Rose c’est Paris di Bettina Rheims al museo Alinari: fotografie come quadri viventi

Il Museo Alinari di Firenze ospiterà fino al 27 novembre la mostra fotografica Rose c’est Paris, in cui gli scatti di Bettina Rheims e il filmato di Serge Bramly si fondono in un connubio dal sapore onirico.

I due raccontano una storia immaginaria che rende omaggio alla Parigi del Surrealismo, musa ispiratrice di un viaggio alla ricerca dell’Altro e del Sé.

 

 

B è una giovane donna che arriva a Parigi per cercare Rose, la sua gemella scomparsa.

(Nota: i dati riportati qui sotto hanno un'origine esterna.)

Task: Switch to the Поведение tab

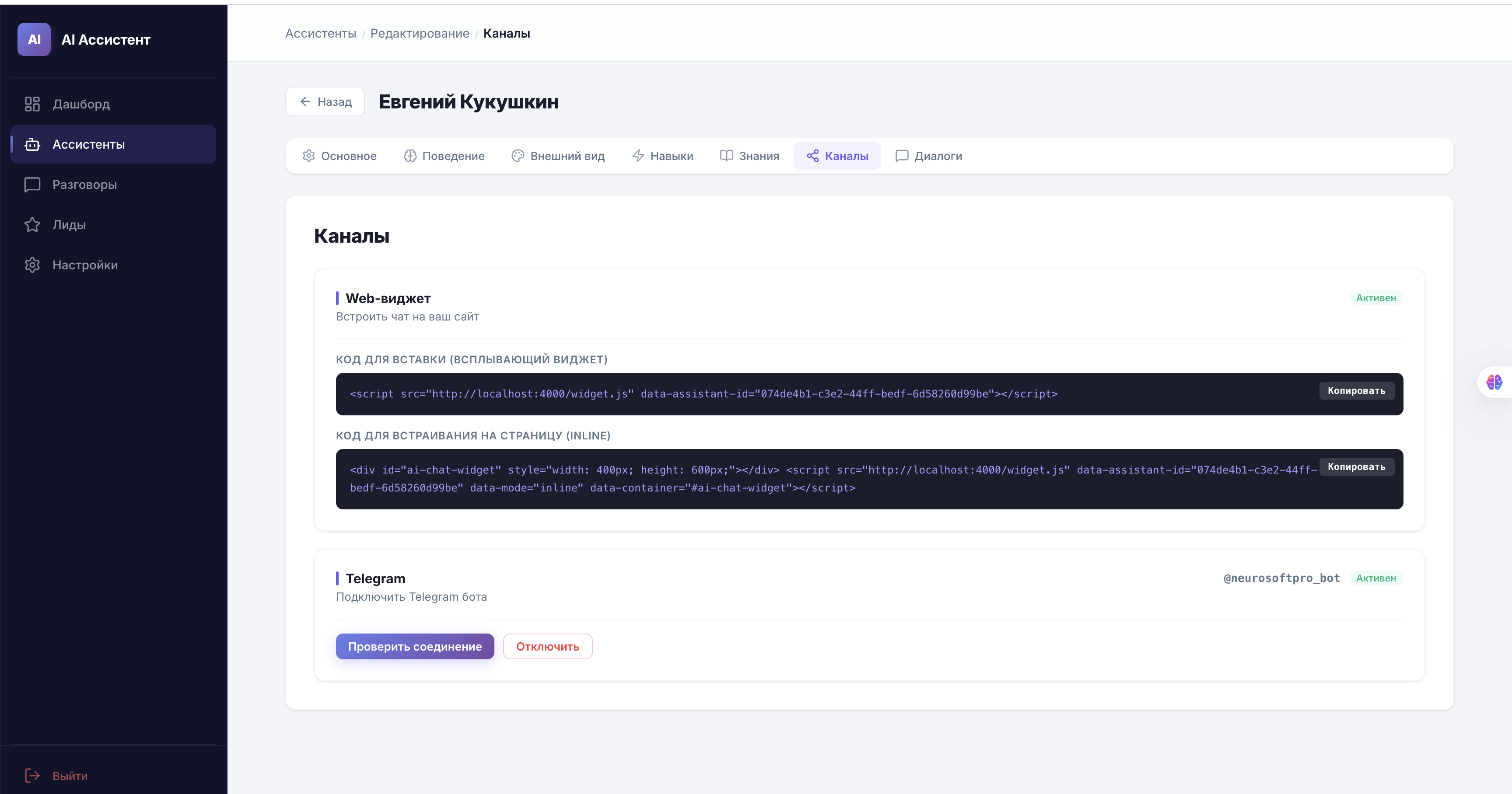Action: pyautogui.click(x=444, y=156)
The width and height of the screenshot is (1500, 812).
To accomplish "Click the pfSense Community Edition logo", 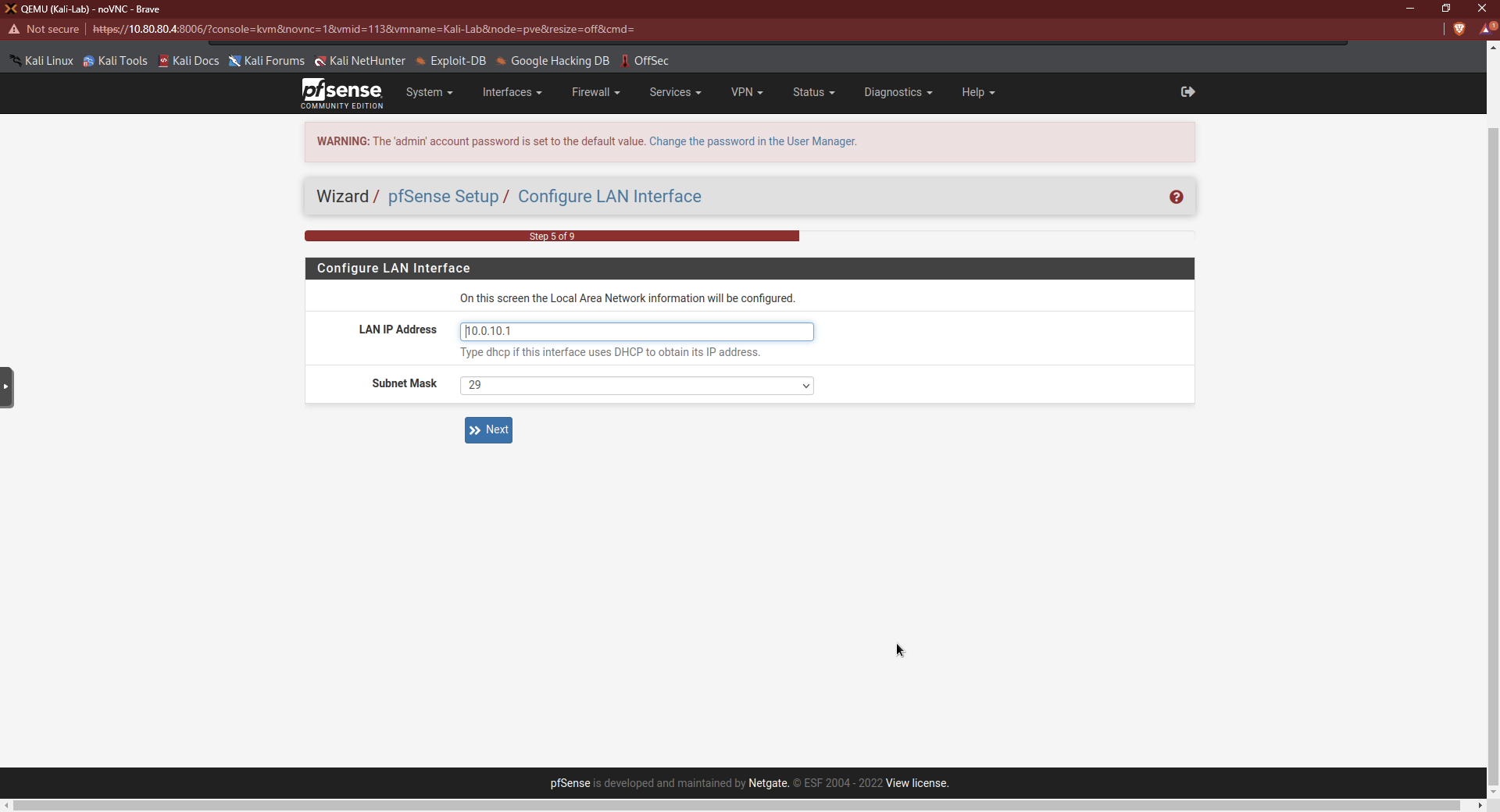I will (x=341, y=94).
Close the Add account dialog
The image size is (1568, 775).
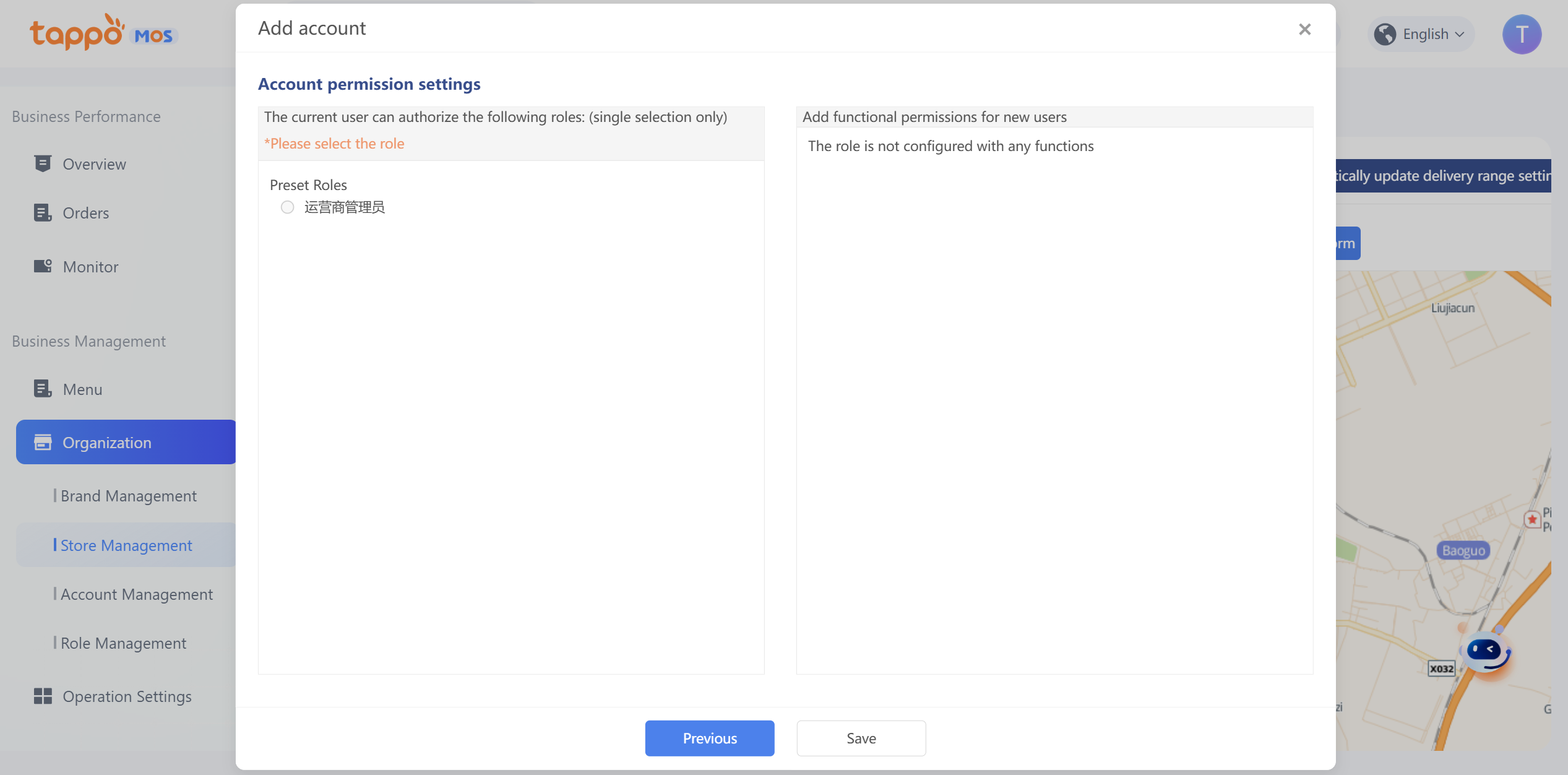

L’indagine la condurrà in luoghi misteriosi e senza tempo in cui ogni volta vestirà i panni di un personaggio diverso: una magliaia giapponese, un suonatore di fisarmonica cieco, una prima ballerina, e a volte la stessa Rose.

Tra gli interpreti compaiono anche donne famose come Naomi Campbell e Monica Bellucci e dalle scene traspare il passato da fotografa di moda della Rheims.

Il trasformismo di B rimanda al filo conduttore della storia: Fantômas, criminale spietato e abile nei travestimenti tratto dalla letteratura francese.
Fantômas rappresenta l’universo oscuro e mostruoso, che però è alleggerito dalla presenza del desiderio di M. Duchamp, le cui opere (tra cui il famoso orinatoio) vengono evocate attraverso immagini che sembrano quadri viventi. Il titolo stesso della mostra, “Rose c’est Paris”, è un omaggio al suo pseudonimo “Rrose Sélavy”.

Il viaggio di B dà vita a immagini surreali, confuse, dai continui riferimenti sessuali, a volte feticisti (la mostra è vietata ai minori di 16 anni), in cui ogni volta si cerca di suggerire un’ipotesi sulla scomparsa della gemella. Ma chi è davvero Rose? B lo scoprirà guardandosi allo specchio.